France

Jordan Bardella critiqué en France pour un faux protocole d’accord sur les migrants en Angleterre

Jordan Bardella, président du Rassemblement national, a officialisé ce vendredi à Birmingham un accord avec Nigel Farage, le chef de Reform UK, portant sur la question de l’immigration entre la France et le Royaume-Uni. Ce protocole stipule que les autorités britanniques auront la capacité de « renvoyer en France » les individus interceptés sur des embarcations dans leurs eaux territoriales.

S’exprimant devant les membres de Reform UK, Bardella a prononcé un discours d’environ vingt minutes en anglais. Il a repris le slogan emblématique du Brexit, « take back control », en affirmant que la France et le Royaume-Uni devaient « ensemble reprendre le contrôle de leurs frontières ». Dans son intervention, il a également critiqué Emmanuel Macron, l’accusant d’avoir « échoué à protéger la France » face à l’immigration.

Cette annonce a suscité une vague de réactions en France. Bardella, qui pourrait être appelé à Matignon en cas de succès de Marine Le Pen à la présidentielle, a promis qu’un gouvernement du RN « fera tout ce qui est en son pouvoir pour que la France ne soit plus la porte d’entrée de l’immigration clandestine vers le Royaume-Uni ». Farage a ajouté que cet accord empêcherait les migrants arrivés en France de rejoindre le Royaume-Uni.

Les critiques n’ont pas tardé à fuser. Jean-Luc Mélenchon a exprimé son indignation sur X, évoquant le risque de voir la France devenir « le garde-barrière des Anglais » et soulignant que « ne pas voter Le Pen en 2027 devient une question de dignité nationale ». Edouard Philippe a quant à lui évoqué un « revirement » du RN, s’interrogeant sur la position de Marine Le Pen.
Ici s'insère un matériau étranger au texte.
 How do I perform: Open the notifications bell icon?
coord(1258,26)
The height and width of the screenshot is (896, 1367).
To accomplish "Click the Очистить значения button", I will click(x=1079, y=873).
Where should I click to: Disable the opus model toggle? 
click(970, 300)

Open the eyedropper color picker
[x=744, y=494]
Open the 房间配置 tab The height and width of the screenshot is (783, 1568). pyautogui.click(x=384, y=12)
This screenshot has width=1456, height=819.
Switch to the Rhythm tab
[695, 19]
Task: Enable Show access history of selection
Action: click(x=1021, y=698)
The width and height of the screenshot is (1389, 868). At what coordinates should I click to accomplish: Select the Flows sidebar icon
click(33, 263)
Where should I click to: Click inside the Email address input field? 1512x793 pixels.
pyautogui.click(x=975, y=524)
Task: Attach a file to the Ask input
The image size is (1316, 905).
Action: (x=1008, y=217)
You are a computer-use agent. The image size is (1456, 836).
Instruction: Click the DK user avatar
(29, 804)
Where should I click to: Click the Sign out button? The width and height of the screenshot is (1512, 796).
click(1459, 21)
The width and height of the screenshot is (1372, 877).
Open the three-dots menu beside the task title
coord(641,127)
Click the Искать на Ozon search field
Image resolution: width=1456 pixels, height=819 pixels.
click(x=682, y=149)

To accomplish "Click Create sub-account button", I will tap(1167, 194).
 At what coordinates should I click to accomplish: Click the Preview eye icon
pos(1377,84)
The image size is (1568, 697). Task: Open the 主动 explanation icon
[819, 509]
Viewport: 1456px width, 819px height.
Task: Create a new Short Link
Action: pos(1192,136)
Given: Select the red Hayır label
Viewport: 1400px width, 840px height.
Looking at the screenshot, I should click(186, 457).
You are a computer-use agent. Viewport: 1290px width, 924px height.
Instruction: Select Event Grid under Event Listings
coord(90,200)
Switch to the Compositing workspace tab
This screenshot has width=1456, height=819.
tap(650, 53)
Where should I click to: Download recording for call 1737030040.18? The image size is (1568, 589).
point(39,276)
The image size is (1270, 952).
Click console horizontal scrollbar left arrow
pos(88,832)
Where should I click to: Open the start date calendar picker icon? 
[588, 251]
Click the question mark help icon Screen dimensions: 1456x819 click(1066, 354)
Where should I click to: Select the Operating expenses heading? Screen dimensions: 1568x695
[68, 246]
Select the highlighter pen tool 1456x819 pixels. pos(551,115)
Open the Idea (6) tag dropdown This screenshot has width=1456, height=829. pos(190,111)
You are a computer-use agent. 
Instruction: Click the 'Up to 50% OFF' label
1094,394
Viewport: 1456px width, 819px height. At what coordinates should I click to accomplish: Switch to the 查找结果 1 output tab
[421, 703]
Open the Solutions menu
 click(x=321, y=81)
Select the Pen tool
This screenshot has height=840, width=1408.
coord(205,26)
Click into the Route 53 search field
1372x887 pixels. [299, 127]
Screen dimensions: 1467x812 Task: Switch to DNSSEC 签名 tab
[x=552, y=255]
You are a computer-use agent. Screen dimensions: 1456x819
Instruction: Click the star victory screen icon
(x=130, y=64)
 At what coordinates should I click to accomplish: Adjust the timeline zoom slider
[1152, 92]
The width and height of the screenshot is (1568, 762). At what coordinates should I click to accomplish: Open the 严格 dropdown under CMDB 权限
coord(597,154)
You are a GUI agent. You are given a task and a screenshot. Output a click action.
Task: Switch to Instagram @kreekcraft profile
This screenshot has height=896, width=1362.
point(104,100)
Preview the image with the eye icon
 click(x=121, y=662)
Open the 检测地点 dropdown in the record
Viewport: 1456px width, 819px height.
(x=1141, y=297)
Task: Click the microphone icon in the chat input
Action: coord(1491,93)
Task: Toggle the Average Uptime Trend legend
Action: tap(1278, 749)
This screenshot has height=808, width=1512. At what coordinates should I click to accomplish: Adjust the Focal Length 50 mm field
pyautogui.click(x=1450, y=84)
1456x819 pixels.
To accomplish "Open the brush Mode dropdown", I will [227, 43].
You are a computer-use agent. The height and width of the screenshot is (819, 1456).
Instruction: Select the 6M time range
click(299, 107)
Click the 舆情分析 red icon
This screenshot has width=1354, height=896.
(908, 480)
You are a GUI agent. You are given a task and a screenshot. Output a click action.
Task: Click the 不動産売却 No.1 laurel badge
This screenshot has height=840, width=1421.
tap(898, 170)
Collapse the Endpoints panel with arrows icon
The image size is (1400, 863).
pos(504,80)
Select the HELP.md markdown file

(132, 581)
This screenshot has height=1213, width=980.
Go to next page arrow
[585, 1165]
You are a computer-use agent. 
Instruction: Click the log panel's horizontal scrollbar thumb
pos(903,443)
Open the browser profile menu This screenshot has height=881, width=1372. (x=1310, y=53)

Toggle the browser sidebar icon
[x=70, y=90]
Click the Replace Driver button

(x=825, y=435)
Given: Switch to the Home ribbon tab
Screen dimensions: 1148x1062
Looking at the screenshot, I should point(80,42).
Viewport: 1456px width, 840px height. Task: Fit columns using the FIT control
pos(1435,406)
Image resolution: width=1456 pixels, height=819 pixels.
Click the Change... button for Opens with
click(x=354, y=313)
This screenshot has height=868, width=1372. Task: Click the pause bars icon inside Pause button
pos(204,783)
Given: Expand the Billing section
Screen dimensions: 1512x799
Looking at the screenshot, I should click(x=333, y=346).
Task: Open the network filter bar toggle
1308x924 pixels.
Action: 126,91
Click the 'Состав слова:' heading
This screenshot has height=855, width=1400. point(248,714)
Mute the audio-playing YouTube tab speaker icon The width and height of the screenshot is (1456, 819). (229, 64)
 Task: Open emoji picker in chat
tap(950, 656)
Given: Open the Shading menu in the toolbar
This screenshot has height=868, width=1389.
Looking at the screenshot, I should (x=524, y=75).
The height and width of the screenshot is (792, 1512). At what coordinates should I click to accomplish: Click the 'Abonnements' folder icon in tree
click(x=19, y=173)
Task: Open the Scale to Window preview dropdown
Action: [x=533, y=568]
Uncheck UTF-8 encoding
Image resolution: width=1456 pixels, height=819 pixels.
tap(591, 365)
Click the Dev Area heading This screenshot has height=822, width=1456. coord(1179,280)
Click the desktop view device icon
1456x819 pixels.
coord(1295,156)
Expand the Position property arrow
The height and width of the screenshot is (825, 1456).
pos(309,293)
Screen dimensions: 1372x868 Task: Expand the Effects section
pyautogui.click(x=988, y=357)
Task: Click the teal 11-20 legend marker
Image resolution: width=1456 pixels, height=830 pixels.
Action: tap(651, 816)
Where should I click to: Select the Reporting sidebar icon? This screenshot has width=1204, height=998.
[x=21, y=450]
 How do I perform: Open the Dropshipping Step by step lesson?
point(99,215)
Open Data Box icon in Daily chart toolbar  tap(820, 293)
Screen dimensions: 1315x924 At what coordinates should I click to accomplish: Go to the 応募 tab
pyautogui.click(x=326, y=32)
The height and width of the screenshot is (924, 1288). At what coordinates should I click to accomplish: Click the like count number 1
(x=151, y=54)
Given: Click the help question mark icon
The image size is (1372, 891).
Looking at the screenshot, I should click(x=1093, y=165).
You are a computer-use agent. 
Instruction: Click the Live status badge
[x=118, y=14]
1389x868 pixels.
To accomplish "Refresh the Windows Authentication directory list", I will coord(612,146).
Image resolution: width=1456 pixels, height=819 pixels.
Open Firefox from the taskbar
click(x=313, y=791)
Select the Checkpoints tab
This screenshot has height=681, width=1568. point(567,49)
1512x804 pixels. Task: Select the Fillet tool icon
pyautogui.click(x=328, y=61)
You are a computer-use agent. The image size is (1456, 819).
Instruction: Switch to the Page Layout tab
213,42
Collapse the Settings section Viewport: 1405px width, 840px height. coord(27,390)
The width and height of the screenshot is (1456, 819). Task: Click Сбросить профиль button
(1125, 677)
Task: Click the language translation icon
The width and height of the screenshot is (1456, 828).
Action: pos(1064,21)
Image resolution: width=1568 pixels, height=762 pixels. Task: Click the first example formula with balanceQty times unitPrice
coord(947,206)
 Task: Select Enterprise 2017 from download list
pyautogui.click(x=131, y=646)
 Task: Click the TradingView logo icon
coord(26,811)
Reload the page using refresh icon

Gabriel Attal a également dénoncé cette initiative, qualifiant de « faiblesse indigne » l’attitude de Bardella. Cet accord intervient dans un contexte délicat pour Reform UK, qui fait face à une controverse suite à un reportage révélant qu’un proche collaborateur de Farage aurait proposé de contourner la loi pour obtenir un financement étranger.

Lors d’une conférence de presse conjointe, Bardella a maintenu son soutien à Farage, qualifiant les accusations de « fumée » et affirmant attendre « les versions des uns et des autres ». Il a assuré que cette situation ne compromettrait pas « la coopération que nous sommes en train de construire ».